Voters in 29 Iowa cities will decide today (Tuesday) whether their city can establish a city-owned utility to provide telecommunications services. The debate pits Teleconnect and McLeodUSA founder Clark McLeod — who hopes to enter into public/private partnerships with the cities — against industry giants like Qwest and Mediacom.

Still other backers of the referendums say their towns don’t have the highest-speed Internet connections and it’s time for residents to join together in a city-owned utility to get them. Bob Haug of the Iowa Association of Municipal Utilities says the free market isn’t working in Iowa and cities have a right to provide the service. Haug says federal and state policy is based on the assumption that there will be “robust competition” among the companies that provide telecommunications services.

But Haug says in rural states like Iowa, here’s “virtually no competition.” Opponents, calling themselves, the Project Taxpayer Protection Campaign, argue taxpayers will be left holding the bag if a city establishes a telecom utility.

Former State Auditor Richard Johnson says you need look no further than the expensive and aging state-owned fiber optics system to see that government can’t run a telecommunications utility. “Government is actually competing with private enterprise in every one of these situations,” Johnson says. Johnson, a Republican from Sheldahl, says governments can’t keep up with the upkeep on a telecommunications system.
“The movement of telecommunications is so rapid and changing that it puts taxpayers at a tremendous risk,” Johnson says.

Haug disputes that. Haug says city councilmen and women are not going to “squander the taxpayers’ money on an unneeded system.” Johnson doesn’t buy the argument that cities need to provide high-speed connections to residents because the big telecoms won’t. “Why not work with the private providers, sit down and find out how they can work as a private/public partnership in solving some of the concerns that they have rather than competing head-on with private enterprise?” Johnson asks.

Johnson says establishing a city-owned telecommunications utility will prompt competitors that might offer a less-expensive alternative to stay out of the market. Records filed with state election officials show the “Project Taxpayer Protection Campaign” amassed at least one-and-a-half million dollars to fight the referendums.

Haug — from the Iowa Association of Municipal Utilities — says that’s telling. “You can tell how valuable their monopolies are…and what they’re willing to say to protect them,” Haug says. Haug says the Iowa Association of Municipal Utilities got involved in the fight because of what opponents of the referendums were saying about already-existing telecom utilities.

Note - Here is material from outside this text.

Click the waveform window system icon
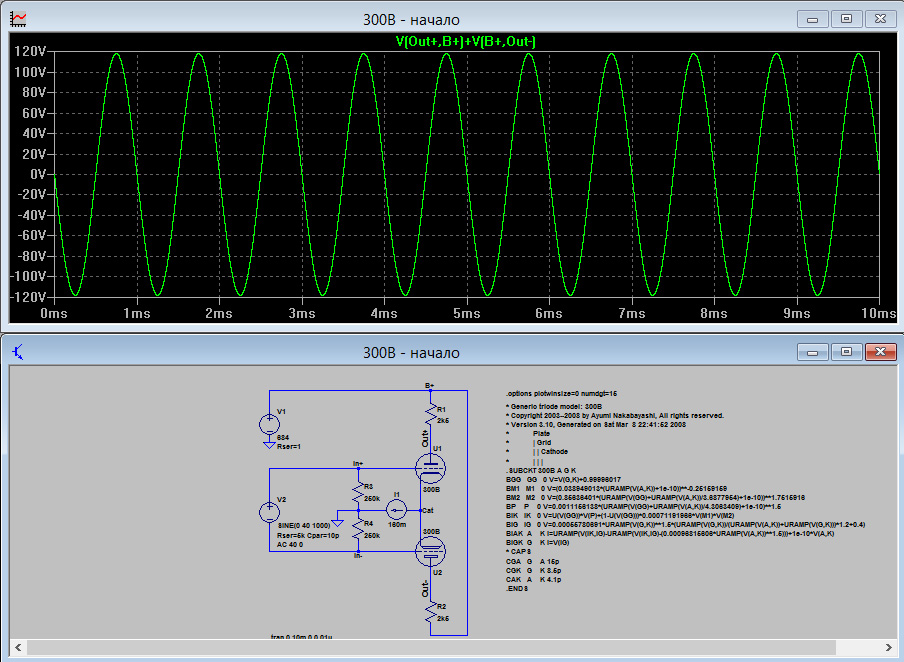Image resolution: width=904 pixels, height=662 pixels. click(x=19, y=19)
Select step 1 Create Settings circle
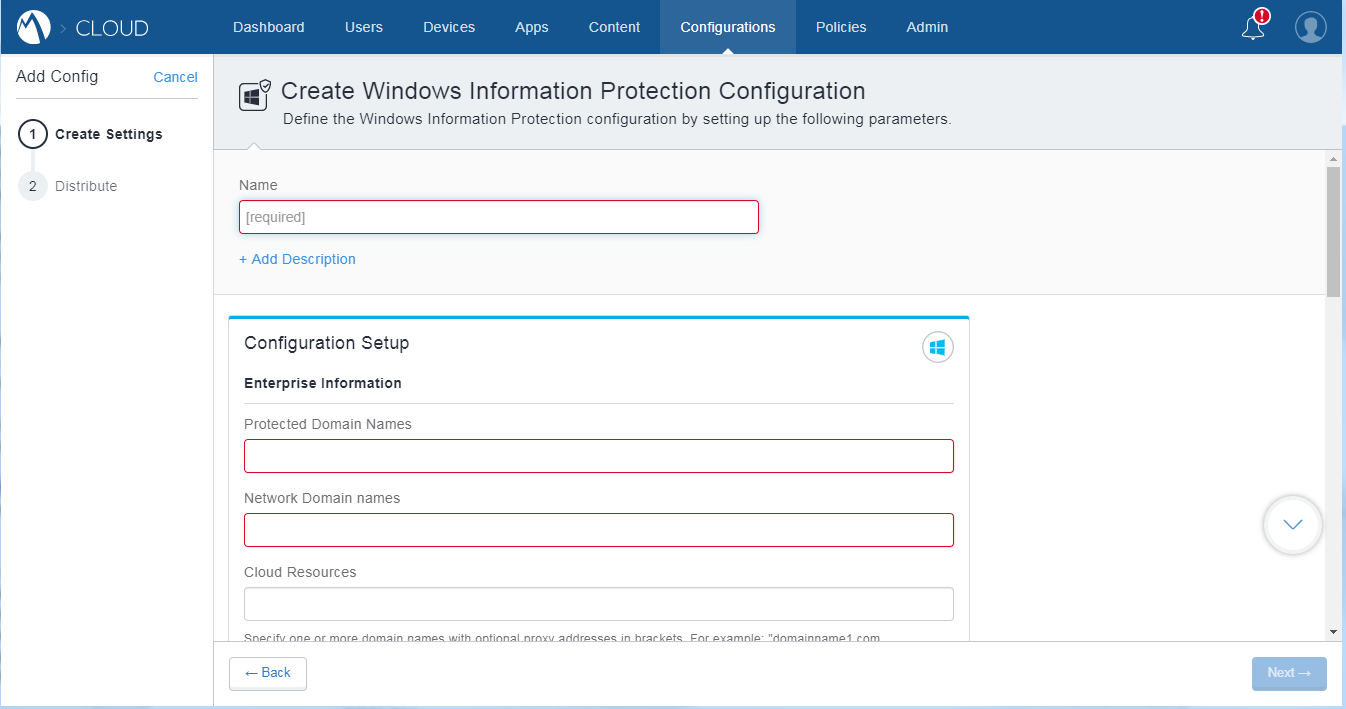This screenshot has width=1346, height=709. [x=33, y=134]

Voters in 51 Iowa cities have already endorsed the idea of a municipally-run telecommunications utility in their town and 25 have been built. Referendums will be held Tuesday in Ackley, Altoona, Anamosa, Asbury, Carlisle, Charles City, Cresco, Dubuque, Dunlap, Glenwood, Hamburg, Hampton, Hiawatha, Hudson, Iowa Falls, Lansing, Lenox, Manchester, Maquoketa, Marion, Mason City, Nevada, Norwalk, Parkersburg, Sidney, Vinton, Waukon, Waterloo and West Union.